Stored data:
------------------------
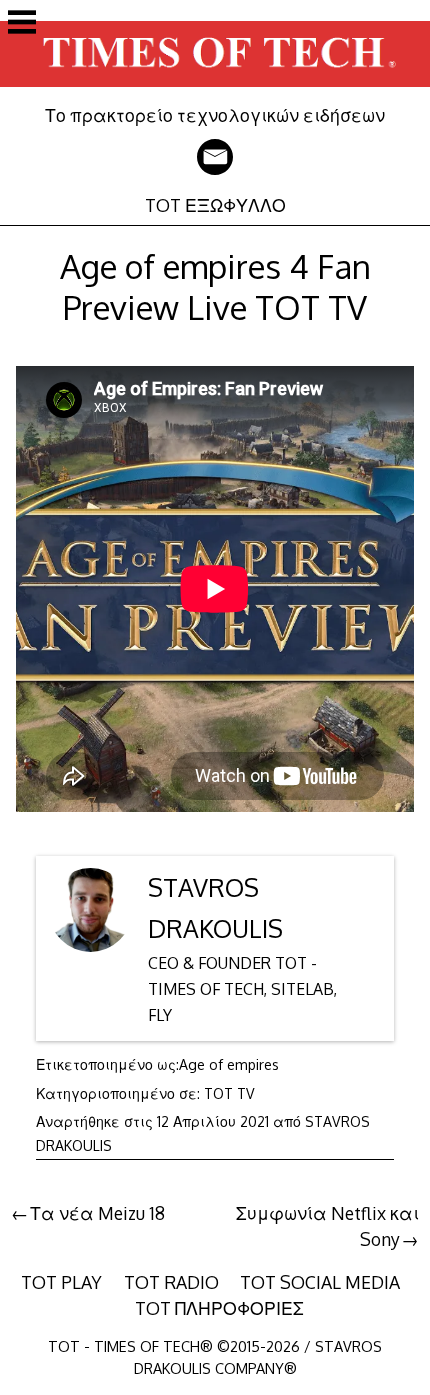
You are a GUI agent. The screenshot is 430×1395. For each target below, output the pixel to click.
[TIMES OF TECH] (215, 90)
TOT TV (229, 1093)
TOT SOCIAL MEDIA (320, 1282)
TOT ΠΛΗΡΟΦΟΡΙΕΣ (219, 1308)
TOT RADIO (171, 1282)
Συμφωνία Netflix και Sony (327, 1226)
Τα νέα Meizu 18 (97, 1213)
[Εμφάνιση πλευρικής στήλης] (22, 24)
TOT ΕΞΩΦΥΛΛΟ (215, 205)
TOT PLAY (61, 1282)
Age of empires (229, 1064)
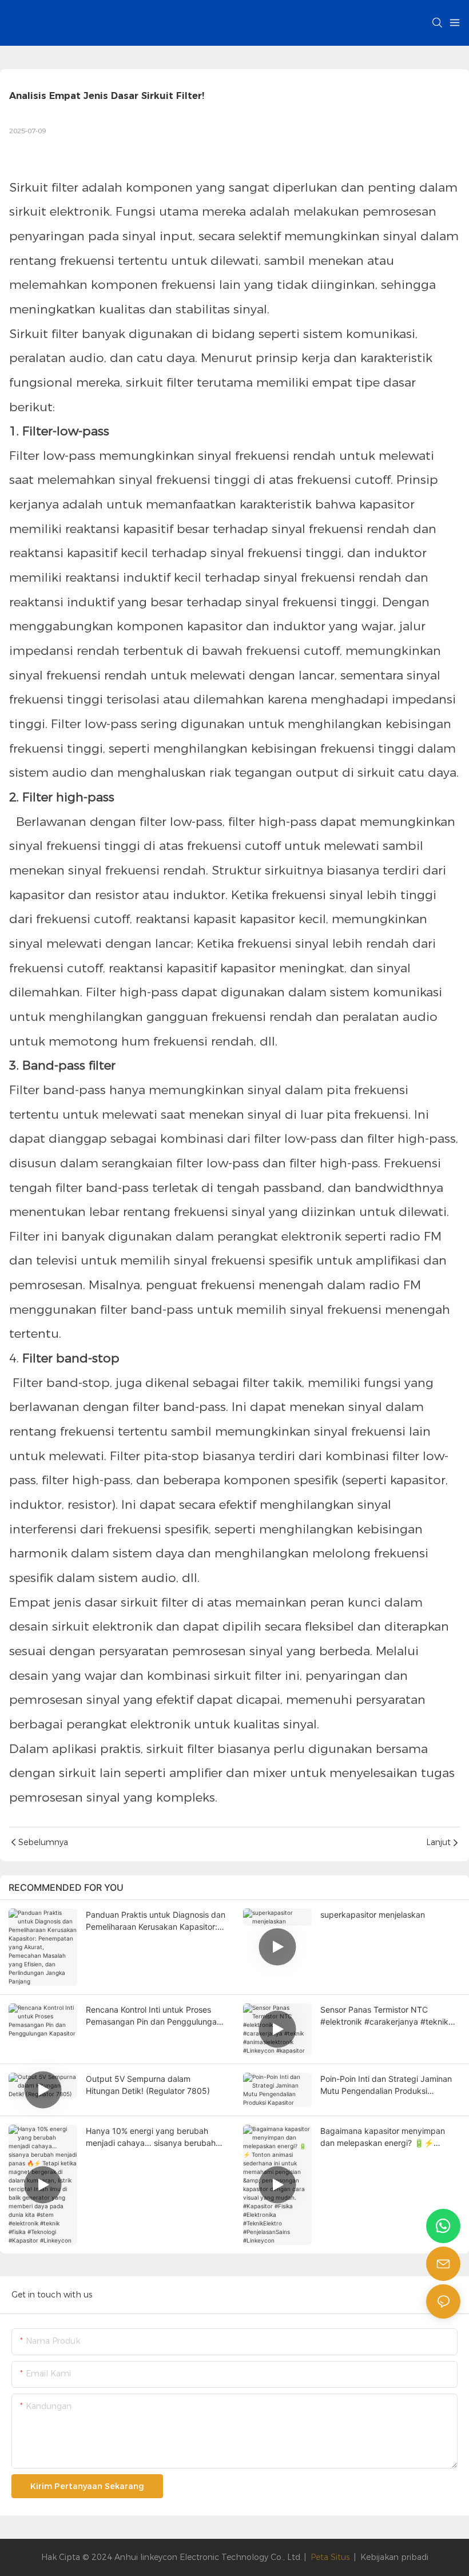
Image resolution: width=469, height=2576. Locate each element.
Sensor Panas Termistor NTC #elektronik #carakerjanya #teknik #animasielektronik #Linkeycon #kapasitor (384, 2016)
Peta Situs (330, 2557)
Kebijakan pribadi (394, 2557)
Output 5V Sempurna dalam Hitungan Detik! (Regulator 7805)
------------------------
Every line of the data above that includes "each" should be listed.

§ **Exercise answer**:
You are a GUI agent. The screenshot is 430×1395. For each target below, output the pixel to click.
Image resolution: width=469, height=2576. Locate each element.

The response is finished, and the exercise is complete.